◆ Records to use ◆
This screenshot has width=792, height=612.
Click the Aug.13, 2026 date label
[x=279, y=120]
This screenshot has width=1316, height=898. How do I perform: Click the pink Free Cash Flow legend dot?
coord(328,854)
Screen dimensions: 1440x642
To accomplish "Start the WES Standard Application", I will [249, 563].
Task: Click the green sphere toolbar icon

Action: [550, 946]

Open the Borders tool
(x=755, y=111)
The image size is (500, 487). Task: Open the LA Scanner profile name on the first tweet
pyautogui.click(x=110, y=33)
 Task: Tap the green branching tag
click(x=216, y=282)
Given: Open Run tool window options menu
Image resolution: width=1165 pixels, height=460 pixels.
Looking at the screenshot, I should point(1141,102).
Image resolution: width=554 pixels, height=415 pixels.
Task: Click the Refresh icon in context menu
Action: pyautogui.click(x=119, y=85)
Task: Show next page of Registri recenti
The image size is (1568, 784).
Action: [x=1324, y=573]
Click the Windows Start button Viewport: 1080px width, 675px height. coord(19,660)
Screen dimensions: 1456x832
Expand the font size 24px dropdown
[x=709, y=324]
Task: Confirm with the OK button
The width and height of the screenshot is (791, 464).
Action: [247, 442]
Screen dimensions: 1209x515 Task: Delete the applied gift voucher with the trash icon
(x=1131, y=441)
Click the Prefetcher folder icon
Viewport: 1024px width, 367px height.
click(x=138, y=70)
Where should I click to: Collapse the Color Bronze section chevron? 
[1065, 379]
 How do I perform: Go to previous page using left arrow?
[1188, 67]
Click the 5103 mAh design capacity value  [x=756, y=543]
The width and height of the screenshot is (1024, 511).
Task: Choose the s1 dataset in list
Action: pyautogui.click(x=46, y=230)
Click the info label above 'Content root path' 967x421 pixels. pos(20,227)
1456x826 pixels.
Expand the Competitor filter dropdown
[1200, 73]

◆ Exercise goal ◆
Reproduce the material above with every instance of "dropdown" renamed to "selector", leaving all other text unchanged.

◆ Solution for this exercise ◆
This screenshot has width=792, height=612.
Click the Aug.13, 2026 date label
[x=279, y=120]
This screenshot has width=1316, height=898. How do I perform: Click the pink Free Cash Flow legend dot?
coord(328,854)
Screen dimensions: 1440x642
To accomplish "Start the WES Standard Application", I will [249, 563].
Task: Click the green sphere toolbar icon

Action: [550, 946]

Open the Borders tool
(x=755, y=111)
The image size is (500, 487). Task: Open the LA Scanner profile name on the first tweet
pyautogui.click(x=110, y=33)
 Task: Tap the green branching tag
click(x=216, y=282)
Given: Open Run tool window options menu
Image resolution: width=1165 pixels, height=460 pixels.
Looking at the screenshot, I should point(1141,102).
Image resolution: width=554 pixels, height=415 pixels.
Task: Click the Refresh icon in context menu
Action: pyautogui.click(x=119, y=85)
Task: Show next page of Registri recenti
The image size is (1568, 784).
Action: [x=1324, y=573]
Click the Windows Start button Viewport: 1080px width, 675px height. coord(19,660)
Screen dimensions: 1456x832
Expand the font size 24px selector
[x=709, y=324]
Task: Confirm with the OK button
The width and height of the screenshot is (791, 464).
Action: [247, 442]
Screen dimensions: 1209x515 Task: Delete the applied gift voucher with the trash icon
(x=1131, y=441)
Click the Prefetcher folder icon
Viewport: 1024px width, 367px height.
click(x=138, y=70)
Where should I click to: Collapse the Color Bronze section chevron? 
[1065, 379]
 How do I perform: Go to previous page using left arrow?
[1188, 67]
Click the 5103 mAh design capacity value  [x=756, y=543]
The width and height of the screenshot is (1024, 511).
Task: Choose the s1 dataset in list
Action: pyautogui.click(x=46, y=230)
Click the info label above 'Content root path' 967x421 pixels. pos(20,227)
1456x826 pixels.
Expand the Competitor filter selector
[1200, 73]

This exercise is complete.